» Extracted records
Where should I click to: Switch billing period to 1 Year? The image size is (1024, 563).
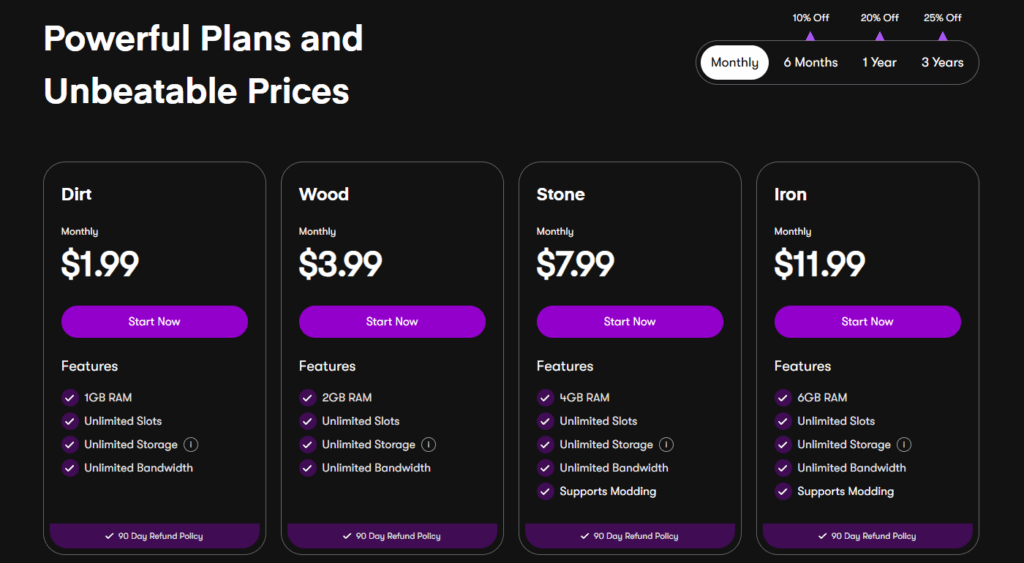click(879, 63)
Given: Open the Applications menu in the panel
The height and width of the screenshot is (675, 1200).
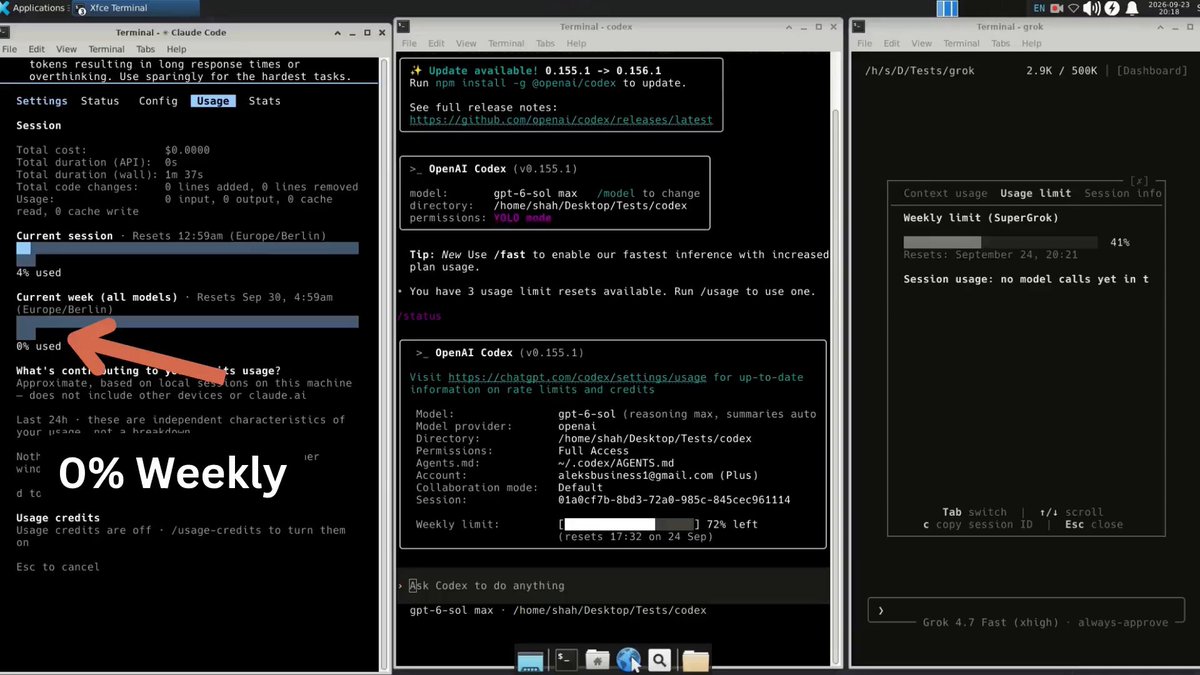Looking at the screenshot, I should (x=33, y=8).
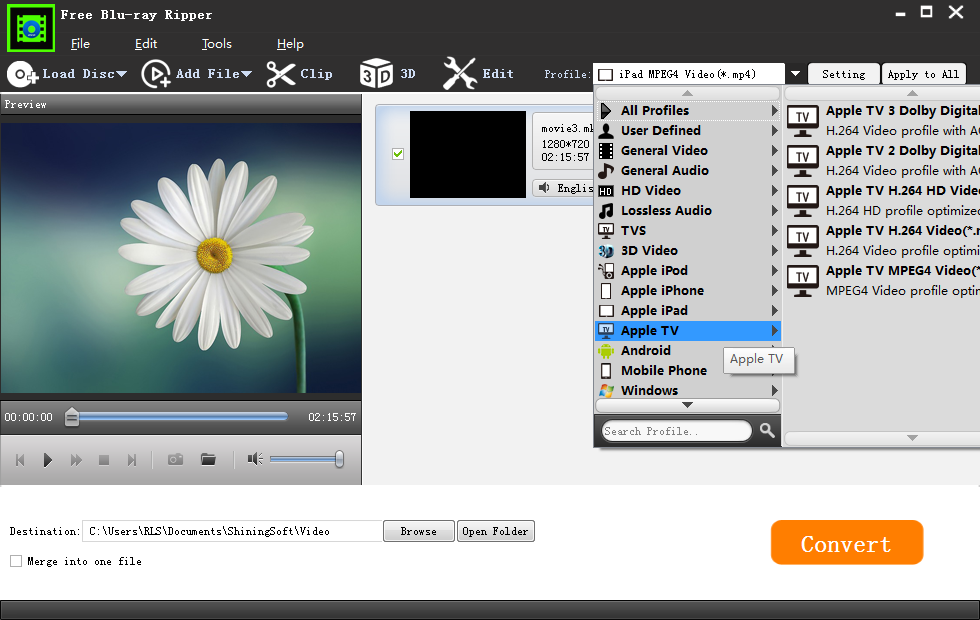Adjust the volume slider

pos(306,459)
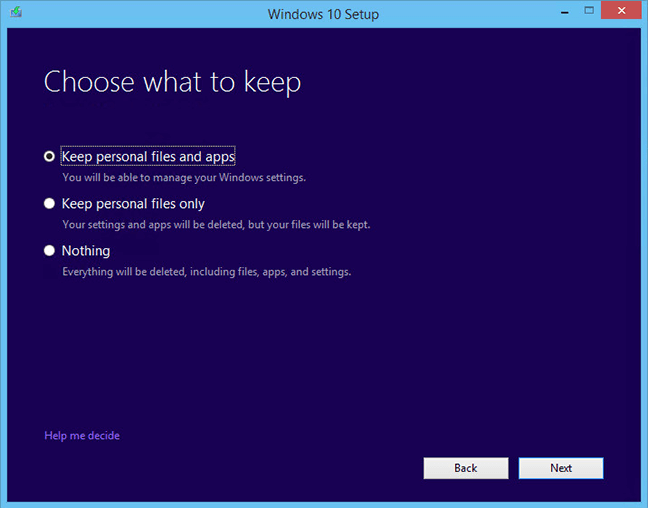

» Work request
Copy the records exactly. Skip the images.

» Reply to the exercise
Where should I click to: Switch billing period to 1 Year? The image size is (1024, 563).
click(879, 63)
Given: Open the Applications menu in the panel
The height and width of the screenshot is (675, 1200).
Looking at the screenshot, I should (x=33, y=8).
Adjust the volume slider

pos(306,459)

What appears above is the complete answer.